===== PAGE

Question

How do you find the axis of symmetry, graph and find the maximum or minimum value of the function `f(x)=-3x^2+x-5`?

Answer 1

Axis of symmetry is at `x=1/6`, the maximum value at `-59/12` and minimum value at `-oo`.

Explanation:

The axis of symmetry is basically the `x`-coordinate of the vertex. The `x`- coordinate of a parabola is given by:

`-b/(2a)`, and here:

`a=-3` and `b=1`. Inputting:

`A_s=-b/(2a)`

`A_s=-1/(2*-3)`

`A_s=-1/-6`

`A_s=1/6`

Since the leading coefficient of the equation is negative, the graph opens downward. Therefore, the maximum value is the `y` coordinate of the vertex. We have:

`y=-3x^2+x-5`, and the vertex has `x=1/6`, so:

`y=-3(1/6)^2+1/6-5`

`y=-3(1/36)+1/6-5`

`y=-1/12+1/6-5`

`y=-59/12`

The minimum value is so `-oo`, as the parabola keeps going down.

==========
===== ENTRIES PROVIDED

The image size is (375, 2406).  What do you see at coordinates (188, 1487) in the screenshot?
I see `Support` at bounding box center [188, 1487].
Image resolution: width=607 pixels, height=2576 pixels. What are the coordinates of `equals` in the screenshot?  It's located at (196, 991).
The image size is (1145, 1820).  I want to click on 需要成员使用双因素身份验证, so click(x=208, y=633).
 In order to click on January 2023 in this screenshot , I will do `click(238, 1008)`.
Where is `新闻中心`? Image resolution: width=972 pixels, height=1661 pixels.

==========

TO-DO LIST:
1 > Decide whether each statement agrees with the quadratic function page, answering yes or no and quoting the deciding words: (a) The graph of the function opens upward. (b) The leading coefficient of the equation is negative. (c) The parabola is said to keep going down.
2 > Pull out every row above that contains the string "coordinates", copying each in full.

OUTPUTS IN ORDER:
1 >
(a) No: "the graph opens downward"
(b) Yes: "the leading coefficient of the equation is negative"
(c) Yes: "as the parabola keeps going down"

2 >
The image size is (375, 2406).  What do you see at coordinates (188, 1487) in the screenshot?
Image resolution: width=607 pixels, height=2576 pixels. What are the coordinates of `equals` in the screenshot?  It's located at (196, 991).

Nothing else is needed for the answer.